Blessington, Co Wicklow
Give unborn a voice when you next vote
What kind of intelligent beings celebrate the wholesale termination of their children? How can aborting one human being’s life to facilitate the comfort of another be promoted as health care? Yet here we are – abortion is fanatically promoted as a boon to humanity. A moral contortion that twists innocent deaths into a ‘right’ and makes a mockery of the most fundamental of all rights – the right to life. Abortion acolytes don’t stop there, they give tacit permission for racism, sexism and now in Stormont, discrimination because of disability. Black lives matter unless you are yet to be born, women are equal until they are not wanted and the disabled are equal except they can be terminated up to birth – unlike other humans who have an arbitrary time limit applied. The pan-abortion front in the form of Alliance, SDLP and Sinn Féin lobbied Westminster for abortion and then voted down legislation that sought to end the added discrimination against disabled children. These so-called champions of rights speak fluent double standards as they glorify bias against people with impairments in one hand and on the other they will seek votes from them in the next election. These parties will also have relied on ballots from pro-life people in the past. Voters who were willing to suppress their distaste because of other issues they considered more important. Others were swayed by the way that debates were kept in the area of the harder reasons for abortions by a partial media and an aggressive pro-abort cohort. This has, as expected, been proven to be propaganda. Abortion for any reason was introduced over our heads by Westminster with the vocal blessing of the SDLP/SF anti-liberal union.
I ask that pro-life people examine their consciences and vote for those who seek to redress this.
These horrendous laws can be reversed if like-minded people stick together and work toward this end.
The pro-abortion lobby want us to believe it is hopeless and the best way to counter this is to elect pro-life candidates or spoil the chances of the pro-abortion parties. These innocent are unable to speak for themselves so please give them a voice when you
Aontú, Belfast BT11
Disappointed by Sinn Féin
As a lifelong Sinn Féin voter, I was alarmed, disgusted and I must say, very angry at Sinn Féin’s recent failure to back the bill banning the so-called ‘sport’ of fox hunting. This cruel and barbaric activity has no place in Irish, or indeed, any other society. It should be criminalised.

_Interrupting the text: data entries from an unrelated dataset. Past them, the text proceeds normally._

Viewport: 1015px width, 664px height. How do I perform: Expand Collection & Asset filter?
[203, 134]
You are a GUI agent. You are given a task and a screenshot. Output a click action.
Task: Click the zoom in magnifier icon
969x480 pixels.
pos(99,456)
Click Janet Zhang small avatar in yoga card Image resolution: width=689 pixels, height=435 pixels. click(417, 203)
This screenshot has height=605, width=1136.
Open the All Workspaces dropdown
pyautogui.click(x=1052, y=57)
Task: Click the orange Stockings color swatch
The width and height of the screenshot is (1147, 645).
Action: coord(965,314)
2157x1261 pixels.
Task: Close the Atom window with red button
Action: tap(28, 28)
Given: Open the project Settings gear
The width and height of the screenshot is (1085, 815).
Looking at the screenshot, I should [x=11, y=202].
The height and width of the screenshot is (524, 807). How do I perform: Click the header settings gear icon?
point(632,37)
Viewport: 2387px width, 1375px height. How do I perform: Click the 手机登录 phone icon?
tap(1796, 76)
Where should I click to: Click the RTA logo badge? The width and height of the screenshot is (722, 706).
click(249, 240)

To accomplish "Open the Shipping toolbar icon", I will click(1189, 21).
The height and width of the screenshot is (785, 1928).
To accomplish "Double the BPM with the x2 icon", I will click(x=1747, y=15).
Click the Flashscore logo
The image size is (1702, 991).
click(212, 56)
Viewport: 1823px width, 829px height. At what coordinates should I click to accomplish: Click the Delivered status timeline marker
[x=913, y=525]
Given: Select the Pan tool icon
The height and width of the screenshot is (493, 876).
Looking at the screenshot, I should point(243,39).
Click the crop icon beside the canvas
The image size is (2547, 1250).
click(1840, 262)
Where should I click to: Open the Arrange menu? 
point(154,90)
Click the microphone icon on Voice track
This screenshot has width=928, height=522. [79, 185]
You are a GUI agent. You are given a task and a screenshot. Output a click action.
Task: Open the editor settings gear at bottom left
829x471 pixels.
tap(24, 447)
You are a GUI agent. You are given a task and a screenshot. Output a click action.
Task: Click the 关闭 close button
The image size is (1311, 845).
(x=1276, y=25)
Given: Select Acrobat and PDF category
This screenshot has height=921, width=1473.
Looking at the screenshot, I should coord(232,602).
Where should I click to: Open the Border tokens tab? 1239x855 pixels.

In Sinn Féin, many republican voters have placed their trust to carry forward their political aspirations and the aspirations of those republicans who have fought long and hard for a just society. A just society is not one that treats the abomination of fox hunting as ‘rural recreation’.
I call on Sinn Féin to amend and immediately clarify their position on this matter, a matter which should occupy a very high and important place in the conscience of every decent human being.